__PROBLEM__
Pull out each of the lines below that contains the word "label". Case counts.

__MATERIAL SHOWN__

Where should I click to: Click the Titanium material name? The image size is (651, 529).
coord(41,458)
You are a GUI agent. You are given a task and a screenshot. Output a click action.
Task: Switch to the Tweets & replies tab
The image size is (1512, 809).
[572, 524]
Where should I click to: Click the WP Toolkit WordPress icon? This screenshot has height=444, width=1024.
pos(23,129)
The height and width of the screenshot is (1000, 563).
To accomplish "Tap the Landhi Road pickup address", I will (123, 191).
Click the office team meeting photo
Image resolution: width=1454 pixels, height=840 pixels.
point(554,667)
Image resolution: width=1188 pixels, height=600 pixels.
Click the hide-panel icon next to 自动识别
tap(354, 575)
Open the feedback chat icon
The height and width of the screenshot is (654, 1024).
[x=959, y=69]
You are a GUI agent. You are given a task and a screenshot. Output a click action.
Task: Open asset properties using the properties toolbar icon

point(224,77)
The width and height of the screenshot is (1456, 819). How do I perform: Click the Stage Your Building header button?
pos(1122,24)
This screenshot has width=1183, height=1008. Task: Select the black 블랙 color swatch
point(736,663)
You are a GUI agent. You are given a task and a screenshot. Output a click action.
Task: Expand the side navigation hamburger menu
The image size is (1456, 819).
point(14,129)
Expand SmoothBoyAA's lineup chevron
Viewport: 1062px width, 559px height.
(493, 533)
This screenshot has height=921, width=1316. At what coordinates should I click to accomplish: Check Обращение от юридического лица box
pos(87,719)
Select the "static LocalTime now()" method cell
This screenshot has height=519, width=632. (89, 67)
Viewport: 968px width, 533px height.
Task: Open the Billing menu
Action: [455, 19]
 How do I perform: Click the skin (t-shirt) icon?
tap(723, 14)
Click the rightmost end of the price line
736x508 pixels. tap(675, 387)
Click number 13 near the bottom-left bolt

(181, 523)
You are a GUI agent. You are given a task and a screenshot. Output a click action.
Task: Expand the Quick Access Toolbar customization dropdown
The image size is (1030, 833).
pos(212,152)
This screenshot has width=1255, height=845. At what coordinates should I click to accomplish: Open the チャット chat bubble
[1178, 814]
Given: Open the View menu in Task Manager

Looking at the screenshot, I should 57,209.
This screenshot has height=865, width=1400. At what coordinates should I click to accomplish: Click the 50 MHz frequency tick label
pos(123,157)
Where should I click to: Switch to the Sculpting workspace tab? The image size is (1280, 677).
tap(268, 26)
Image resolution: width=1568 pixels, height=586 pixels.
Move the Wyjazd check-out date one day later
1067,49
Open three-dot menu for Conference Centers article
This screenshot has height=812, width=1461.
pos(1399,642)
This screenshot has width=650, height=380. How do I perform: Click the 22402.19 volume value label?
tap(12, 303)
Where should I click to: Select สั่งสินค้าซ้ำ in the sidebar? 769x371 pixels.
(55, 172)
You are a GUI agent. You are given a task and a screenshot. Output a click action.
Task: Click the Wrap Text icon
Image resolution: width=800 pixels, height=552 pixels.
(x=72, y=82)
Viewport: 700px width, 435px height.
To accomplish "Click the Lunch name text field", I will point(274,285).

__SOLUTION__
This screenshot has height=865, width=1400. At what coordinates should I click to accomplish: Click the 50 MHz frequency tick label
This screenshot has width=650, height=380. How do I perform: Click the 22402.19 volume value label?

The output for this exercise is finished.